*** Opening of Text provided ***

What Is a Service Mesh?

April 7, 2022

In This Article

Service Mesh Defined
What Issues Does a Service Mesh Solve?
What Capabilities Does a Service Mesh Add?
Service Mesh Architecture

Service Mesh Defined

A service mesh is an infrastructure layer that manages communication in a distributed services architecture. As microservices have become the most successful pattern in deploying distributed services, service meshes are most commonly used in microservices architectures.

Explore Cloud Native Services

What Issues Does a Service Mesh Solve?

As application development has evolved, applications have become more complex. Monolithic applications are now broken down into smaller microservices that communicate over the network using APIs. This causes an explosion of network traffic and increases the complexity and overall attack surface of the architecture.

Application developers focus on business logic—things such as purchasing a product or generating an invoice in an application. But to make the application more resilient, secure, and easier to manage, developers need to add network functionality to their services—functions such as network logic for time-outs and encryption to secure the communication and export of metrics to simplify management. Networking, however, may not be a core skill of developers, and adding these functionalities distracts developers from their primary task, which is to add value to their applications. In addition, network logic needs to be implemented individually with each service, which may be built using different languages. This makes the implementations nonuniform, and developers need to repeatedly add these functions as new services are introduced.

A service mesh solves these issues by removing the application's network functionality and putting it into a separate process. This frees up developers to focus on adding value to their applications and ensures that network functionality is uniform across services. This also allows network features to develop faster as the development of network functions becomes decoupled from the application itself.

What Capabilities Does a Service Mesh Add?

A service mesh allows you to transparently add observability, traffic management, and security to your services without having to modify your code.

*** Close of Text provided ***

Problem 1 -
From the service mesh text, extract the passage starting with "A service mesh is" and going on through "of the architecture.".
Problem 2 -
In the service mesh text, where does a service mesh move the application's network functionality?
Problem 3 -
Continue the service mesh text from the point where it ends.
The rows that come next have no connection to the service mesh text.

*** Opening of Data ***

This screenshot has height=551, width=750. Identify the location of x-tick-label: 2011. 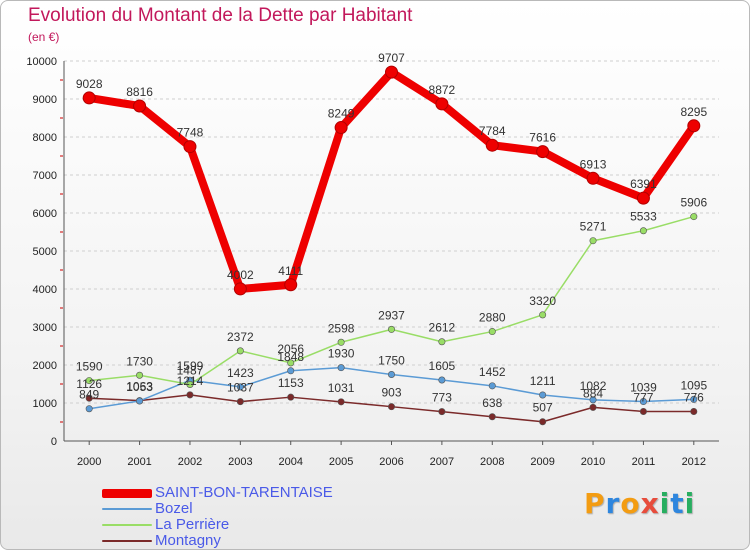
(644, 462).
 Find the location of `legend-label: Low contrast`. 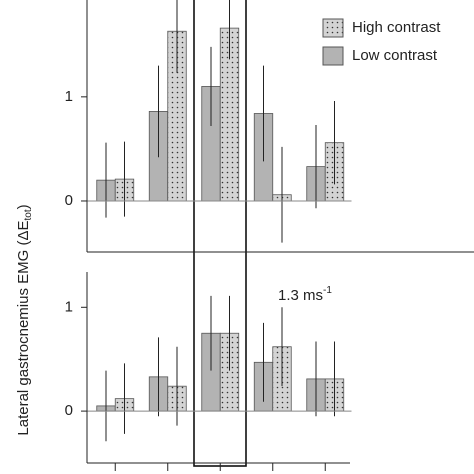

legend-label: Low contrast is located at coordinates (395, 56).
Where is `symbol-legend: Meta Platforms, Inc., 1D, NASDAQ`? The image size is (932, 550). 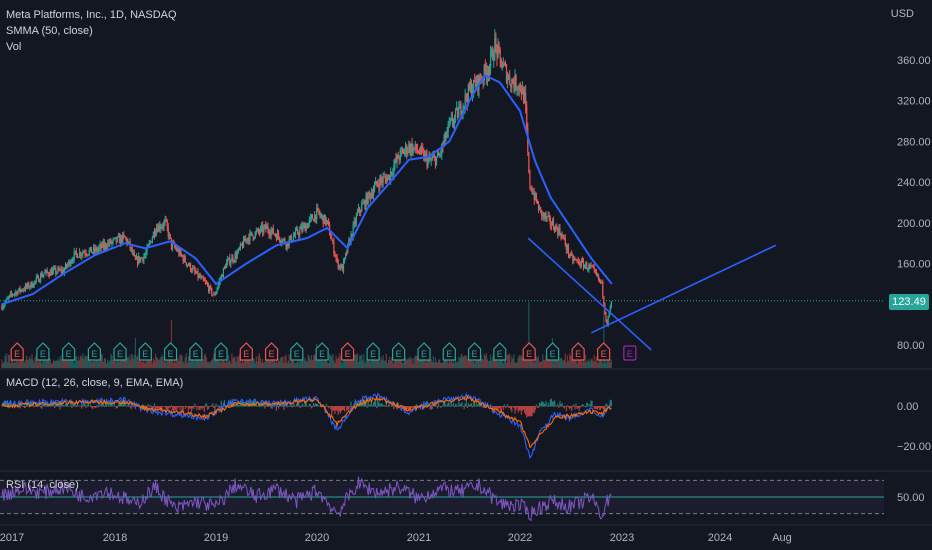 symbol-legend: Meta Platforms, Inc., 1D, NASDAQ is located at coordinates (92, 15).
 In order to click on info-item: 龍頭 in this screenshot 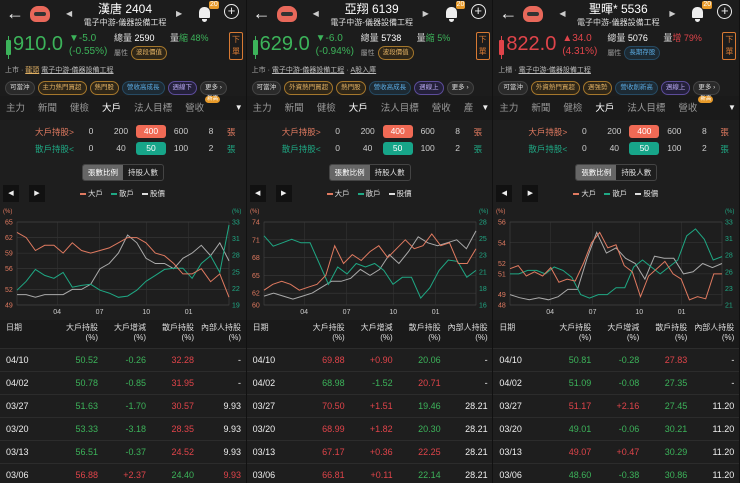, I will do `click(32, 70)`.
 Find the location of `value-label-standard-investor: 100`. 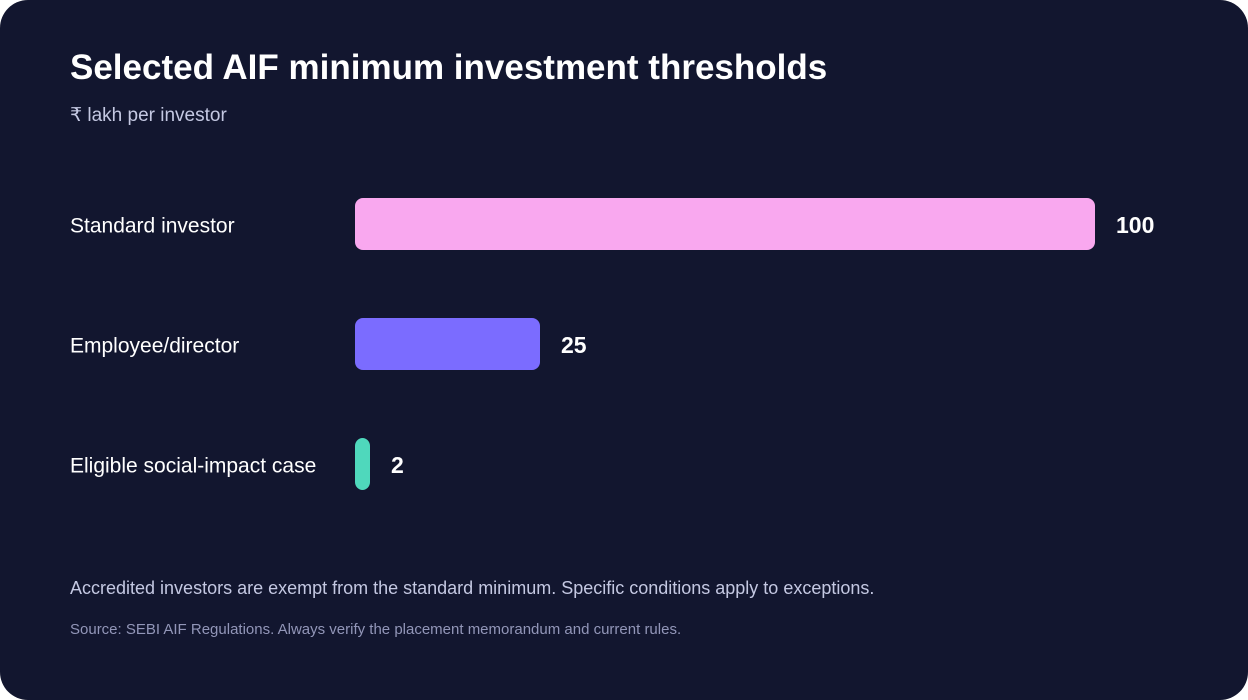

value-label-standard-investor: 100 is located at coordinates (1135, 225).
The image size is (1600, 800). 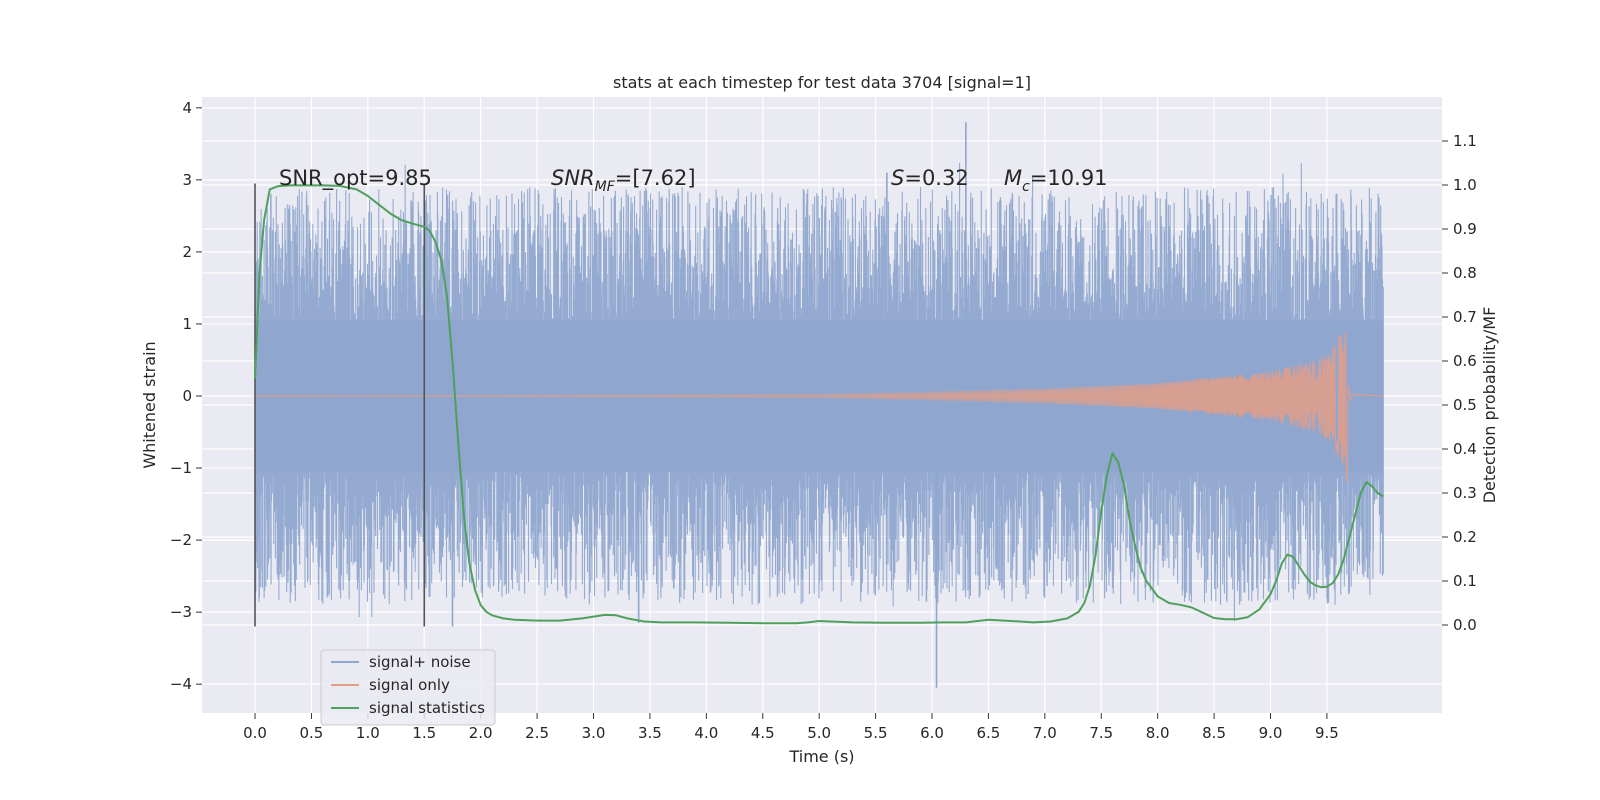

*** Close of Data ***

Task result 1 -
A service mesh is an infrastructure layer that manages communication in a distributed services architecture. As microservices have become the most successful pattern in deploying distributed services, service meshes are most commonly used in microservices architectures.

Explore Cloud Native Services

What Issues Does a Service Mesh Solve?

As application development has evolved, applications have become more complex. Monolithic applications are now broken down into smaller microservices that communicate over the network using APIs. This causes an explosion of network traffic and increases the complexity and overall attack surface of the architecture.

Task result 2 -
Into a separate process.

Task result 3 -
Security

Traditionally, with a monolithic application, security has focused on the perimeter of the application. Firewalls allow only trusted connectivity into the application, and traffic is encrypted from the user to ensure the integrity of the connection. Communication inside the network, however, is considered secure and is sent without encryption or firewall rules.

We can no longer make this assumption with microservices, as each service can exist in a different geographic location. An example of this would be a Kubernetes cluster that is deployed in different availability domains in Oracle Cloud Infrastructure (OCI). With a service mesh, service-to-service communication can be secured using the following capabilities:

Authentication of services: A service mesh can provide service-to-service identification. At the beginning of workload-to-workload communication, the two parties must exchange credentials with their identity information. This allows the services to identify each other and confirm if they are authorized to interact. This is implemented with mutual TLS (Transport Layer Security) using the public key infrastructure to generate keys and certificates. Mutual TLS, or mTLS, is a type of mutual authentication in which the two parties in a connection authenticate each other using the TLS protocol.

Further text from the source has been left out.